Josh Engels comments on Josh Engels’s Shortform

Josh Engels 13 Feb 2026 0:04 UTC
4 points
2
I think that most of the time when you need to classify something, you should use an LLM, not a probe.

That being said, there are some situations where I think activation probes are better. To help clarify my thinking, I wrote out the axes on which I currently think that probes are sometimes better than LLMs / possibly SOTA:

1. Efficiency → when done on policy, probes are extremely cheap and fast. For example, Anthropic’s work on efficient misuse probes or our recent Gemini Probing paper.

2. Safety → for some things like deception, alignment faking, eval awareness, etc., you might not be able to trust the model’s output, and probes (or other internals based techniques) might help you. See Apollo’s work on deception probes and Probing and Steering Evaluation Awareness of Language Models.

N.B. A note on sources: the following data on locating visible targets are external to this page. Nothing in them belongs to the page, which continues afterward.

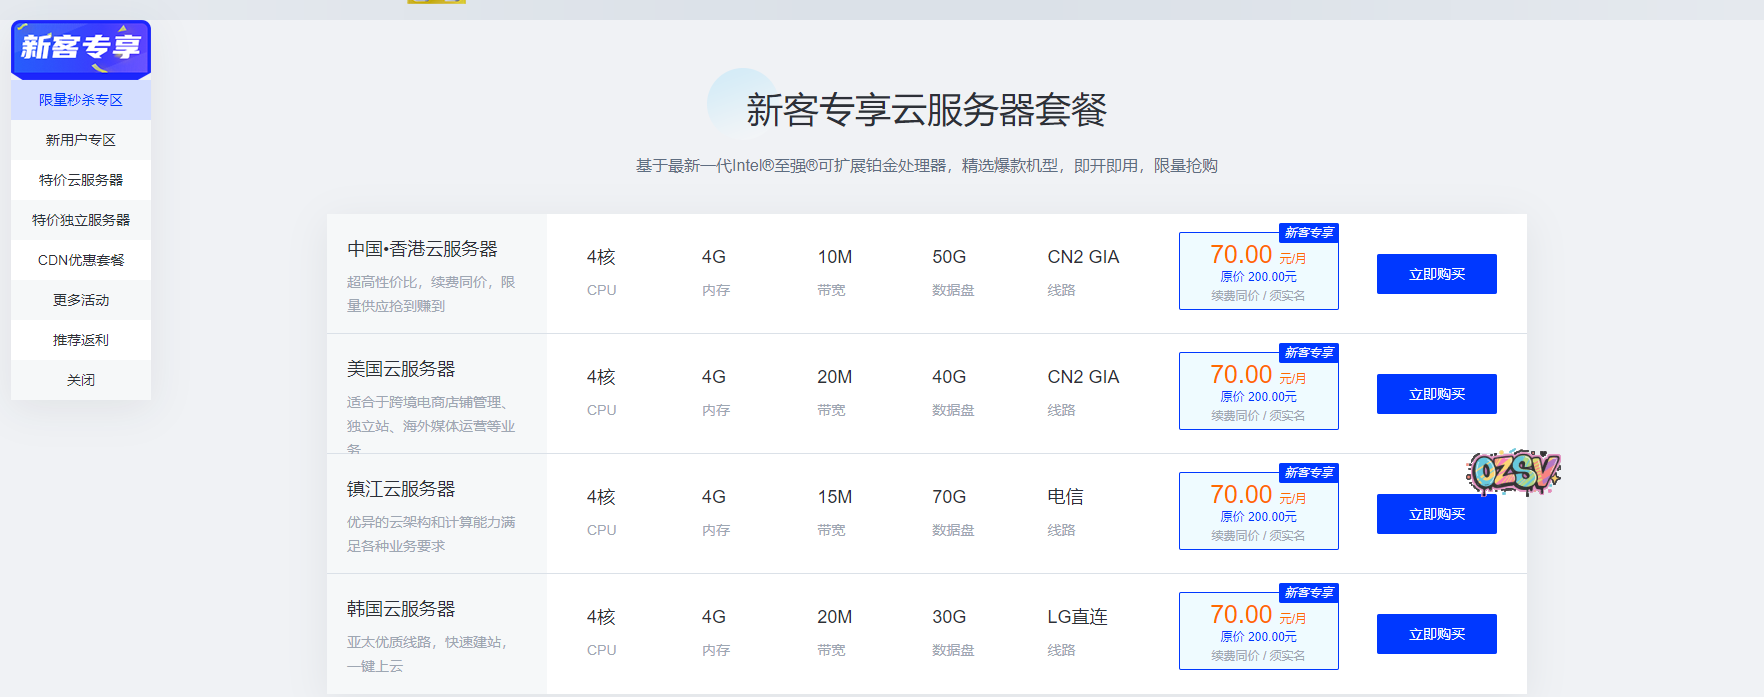Click 新客专享 tag on Hong Kong price box
Image resolution: width=1764 pixels, height=697 pixels.
(x=1308, y=233)
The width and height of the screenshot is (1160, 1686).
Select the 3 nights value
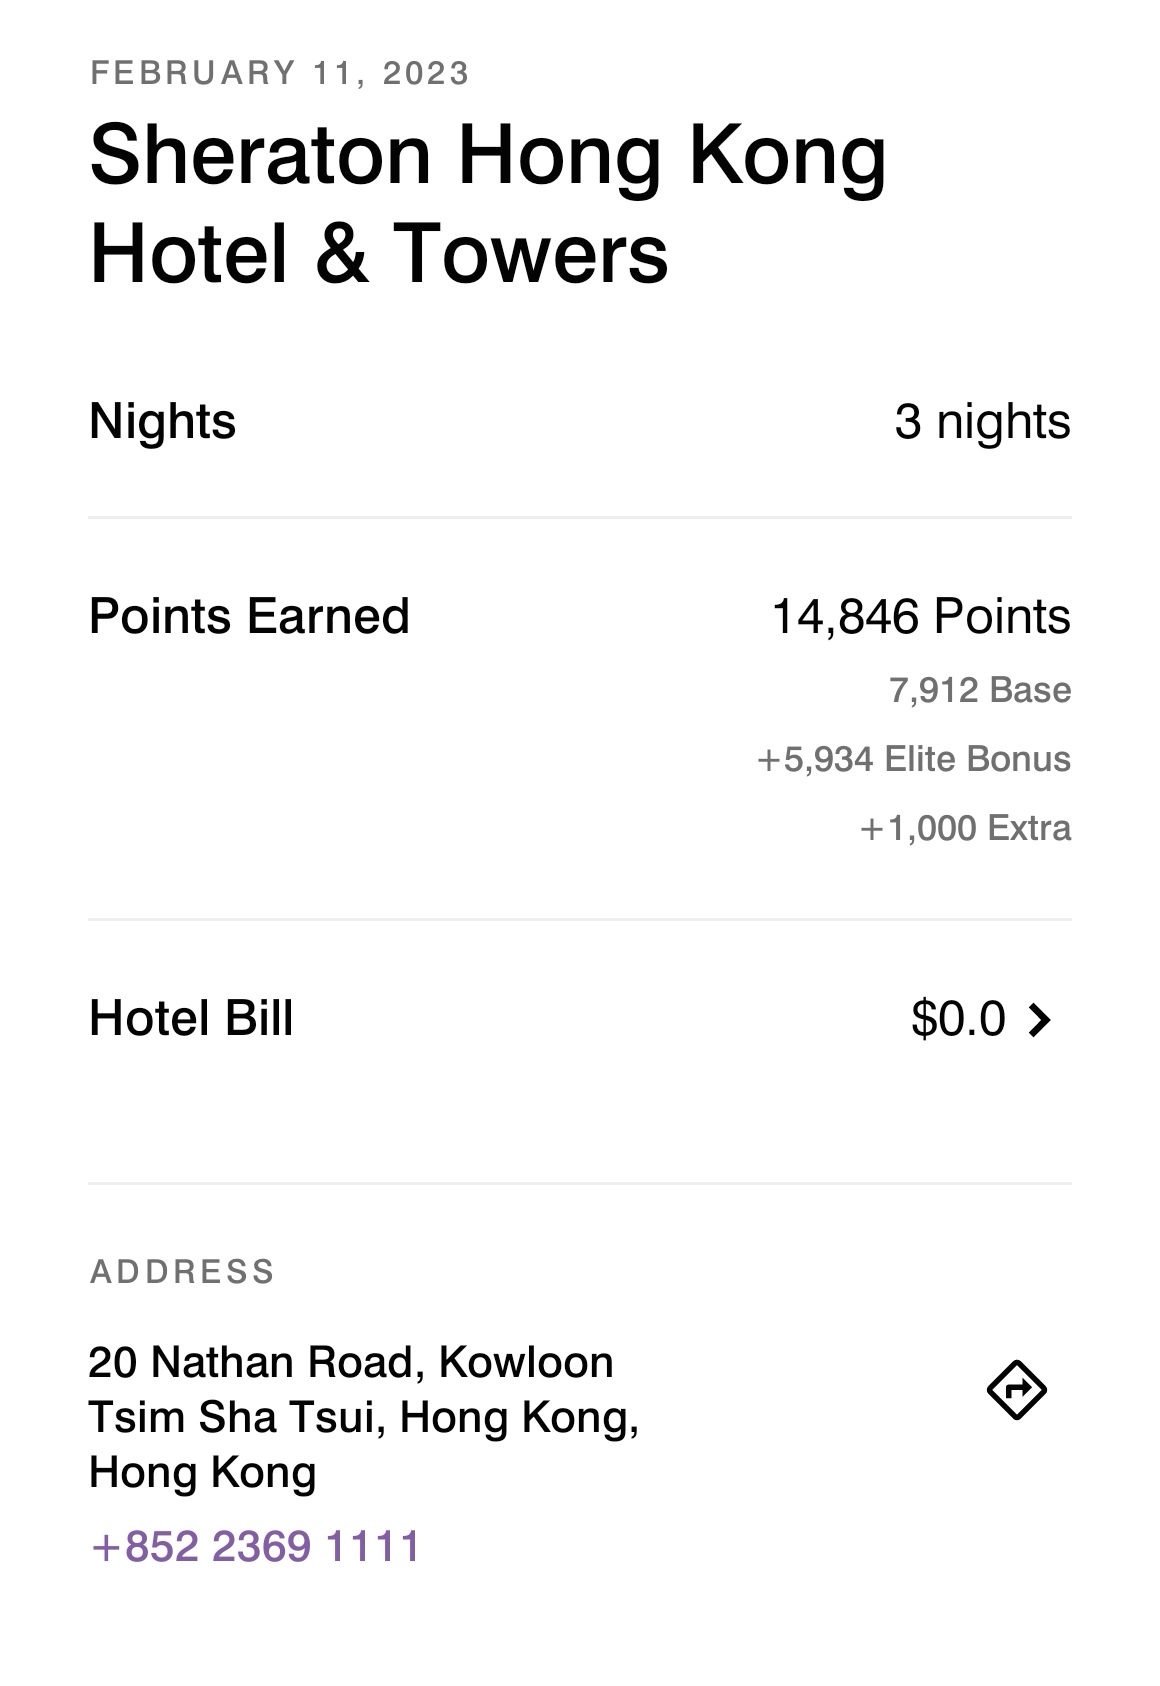click(x=982, y=421)
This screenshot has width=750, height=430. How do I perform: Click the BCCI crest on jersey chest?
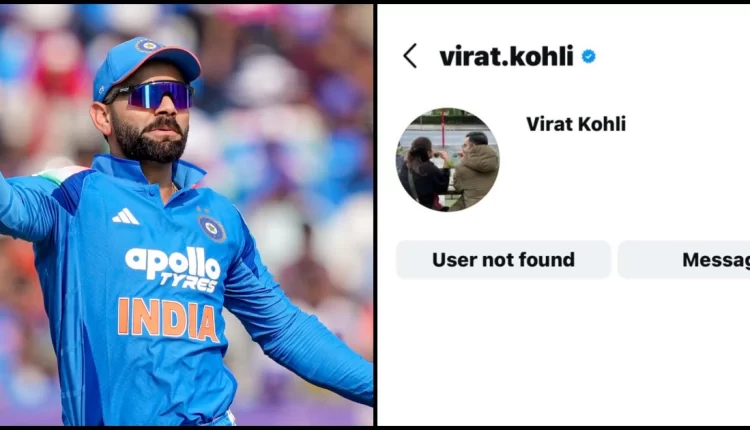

3. Elicitation → the knowledge is in the LLM, but it’s hard to figure out the prompt to get the knowledge out exactly as you want. In this case, the probe training data is your way to convey the parameters of what you want. Goodfire’s recent paper could be an example of this: https://arxiv.org/abs/2602.10067

4. Calibration → again, the knowledge is in the LLM, but the model has trouble telling you its internal confidence in the knowledge when prompted. For example, in Cognitive Dissonance: Why Do Language Model Outputs Disagree with Internal Representations of Truthfulness?, they conclude that truth probes are sometimes better than prompting primarily because of better calibration.